▶ [Aufgaben]
1. Beantworte zum Artikel über die DFB-Elf bei der EM folgende Fragen:
(a) Gegen welche Mannschaft gewann das deutsche Team das letzte Gruppenspiel mit 3:0?
(b) Für welche Spielerin wurde Nicole Anyomi zur zweiten Halbzeit eingewechselt?
(c) Bei welchem Verein spielt Anyomi als Stürmerin?
2. Gib aus dem Artikel über die DFB-Elf bei der EM den Abschnitt von "Ein Erfolgsfaktor der" bis einschließlich "- und ihrem Bauchgefühl." wortgetreu aus.

▶ [Quelldokument]
===

DFB-Elf bei der Fußball-EM:Die Bank pusht

Lesezeit: 4 min

Nicole Anyomi (Mitte), eigentlich Stürmerin, im Nationalteam Rechtsverteidigerin, trifft gegen Finnland nach ihrer Einwechslung. (Foto: Sebastian Gollnow/dpa)

Ein Erfolgsfaktor der deutschen Auswahl bei der EM ist der große Einfluss der Einwechselspielerinnen. Entweder ganz direkt, wie Nicole Anyomi gegen Finnland zeigt - aber noch viel mehr psychologisch und atmosphärisch.

Von Anna Dreher, Milton Keynes

Am Morgen hatte Martina Voss-Tecklenburg so eine Vorahnung, also erzählte sie Nicole Anyomi davon. "Ich habe zu Nici heute Morgen gesagt: Mein Bauchgefühl sagt mir, du schießt ein Tor", sagte die Bundestrainerin Samstagnacht. Sie hatte gerade ein Spiel des deutschen Nationalteams gesehen, das sie als "nicht super brillant", aber "sehr seriös" und "wieder leidenschaftlich" bewertete. Vor allem aber konnte Voss-Tecklenburg nach dem 3:0 gegen engagiert verteidigende Finninnen im letzten Gruppenspiel dieser Europameisterschaft zufrieden sein mit ihren Entscheidungen - und ihrem Bauchgefühl.

Die Bundestrainerin hatte Anyomi zur zweiten Halbzeit in der Defensive für Giulia Gwinn eingewechselt. Eigentlich ist sie Stürmerin bei Eintracht Frankfurt, Flügelstürmerin, um präzise zu sein, sie soll bei der Nationalmannschaft aber hinten rechts verteidigen. Doch die 22-Jährige gab auch ihrem fußballerischen Naturell nach. Erst war sie am 2:0 durch Kapitänin Alexandra Popp (drittes EM-Tor im dritten EM-Spiel, zum dritten Mal per Kopf) mit dem vorletzten Ball entscheidend beteiligt. Dann stand sie genau richtig, um nach einem gescheiterten Klärungsversuch der Finninnen das 3:0 zu erzielen. Als Anyomi danach aus den Umarmungen ihrer Mitspielerinnen auftauchte, war ihr anzusehen, wie überwältigt sie war.

===

▶ [Bereitgestellte Angaben]
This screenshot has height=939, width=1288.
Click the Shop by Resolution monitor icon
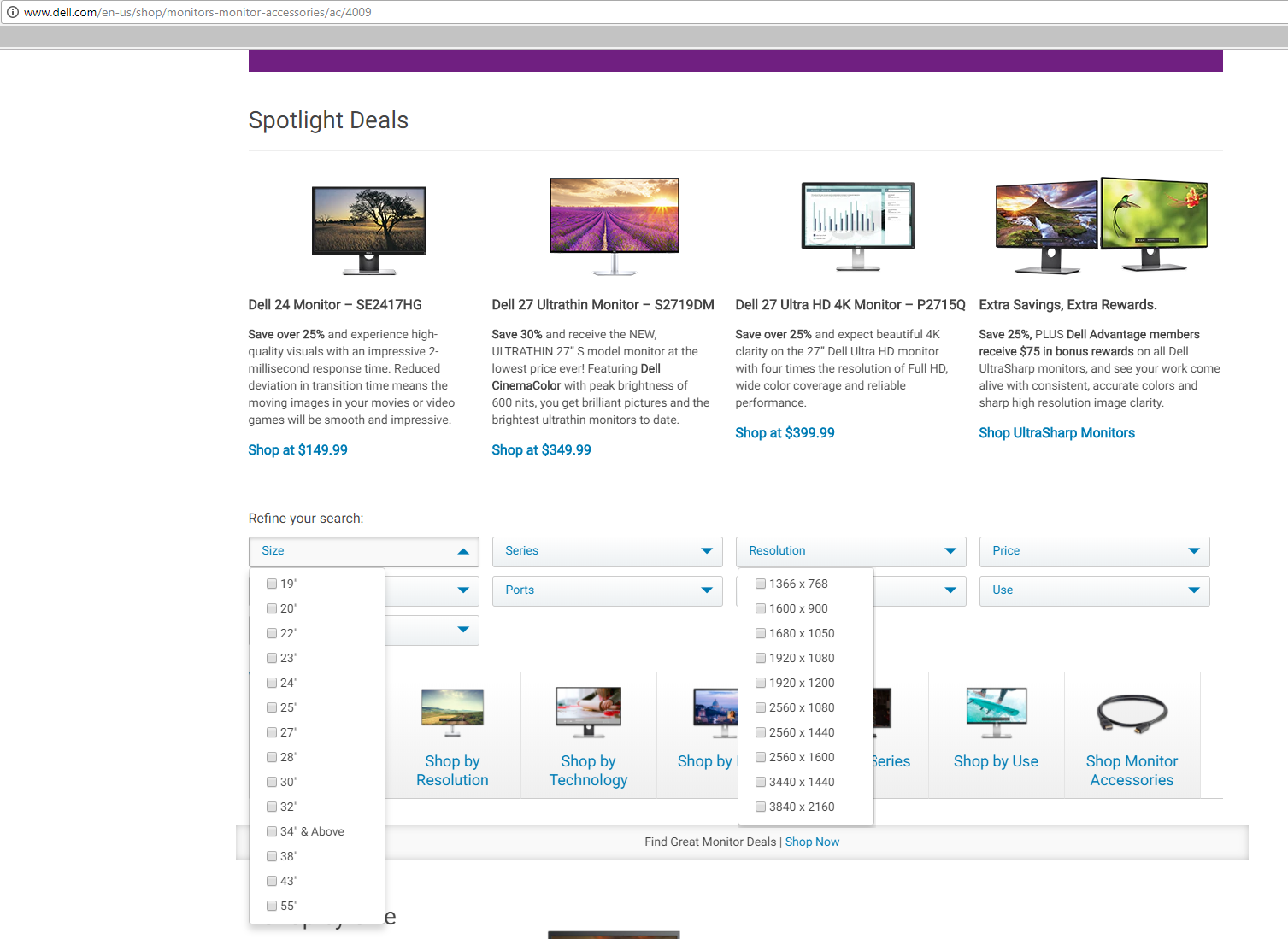pos(452,711)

===

▶ [Antworten]
1.
(a) Finnland
(b) Giulia Gwinn
(c) Eintracht Frankfurt

2.
Ein Erfolgsfaktor der deutschen Auswahl bei der EM ist der große Einfluss der Einwechselspielerinnen. Entweder ganz direkt, wie Nicole Anyomi gegen Finnland zeigt - aber noch viel mehr psychologisch und atmosphärisch.

Von Anna Dreher, Milton Keynes

Am Morgen hatte Martina Voss-Tecklenburg so eine Vorahnung, also erzählte sie Nicole Anyomi davon. "Ich habe zu Nici heute Morgen gesagt: Mein Bauchgefühl sagt mir, du schießt ein Tor", sagte die Bundestrainerin Samstagnacht. Sie hatte gerade ein Spiel des deutschen Nationalteams gesehen, das sie als "nicht super brillant", aber "sehr seriös" und "wieder leidenschaftlich" bewertete. Vor allem aber konnte Voss-Tecklenburg nach dem 3:0 gegen engagiert verteidigende Finninnen im letzten Gruppenspiel dieser Europameisterschaft zufrieden sein mit ihren Entscheidungen - und ihrem Bauchgefühl.